Poacher gets 77-year jail term
JOHANNESBURG. — A rhino poacher in South Africa has been sentenced to 77 years in prison in one of the heaviest penalties aimed at curbing poachers who target rhinos for their horns, which fetch a high price on the illegal market in parts of Asia. The sentencing of Mandla Chauke, a South African who was arrested in Kruger National Park in 2011, shows that South African courts are starting to realise the negative impact that poaching has not only on wildlife, but also an economy heavily dependent on tourism, South Africa’s national parks service said yesterday.
“We hope that this will be a deterrent to other poachers,” parks spokesman Reynold Thakhuli said.
Earlier this month, a South African court sentenced two Mozambicans to 16 years in prison for killing a rhino and taking its horn last year in Kruger park, where many poachers cross from neighbouring Mozambique.
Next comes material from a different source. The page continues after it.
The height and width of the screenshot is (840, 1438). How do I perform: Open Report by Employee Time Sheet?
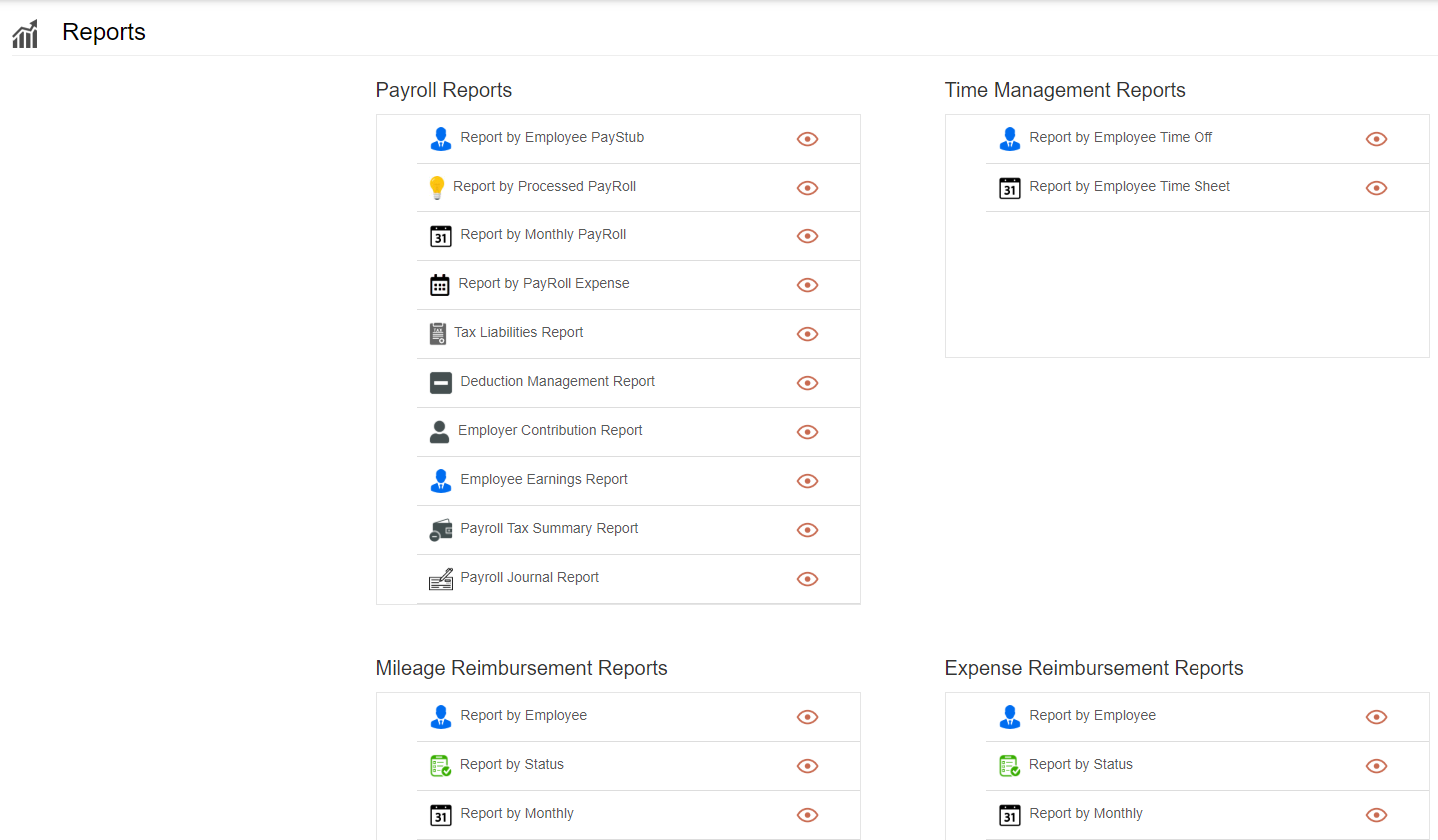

In late 2012, a South African court sentenced a Thai national to 40 years in prison for selling rhino horns.
Kruger park has lost 370 rhinos to poachers this year — well over half the total for South Africa — and 62 people have been arrested in connection with some of the cases, according to the parks service.
South Africa, which has 70 percent of the world’s rhinos, lost a record 1,004 of the animals to poachers in 2013, according to government figures.
Some Vietnamese and Chinese view rhino horn as a status symbol and a healing agent, despite a lack of evidence that it can cure. The horn is made of keratin, a protein also found in human fingernails. — AP.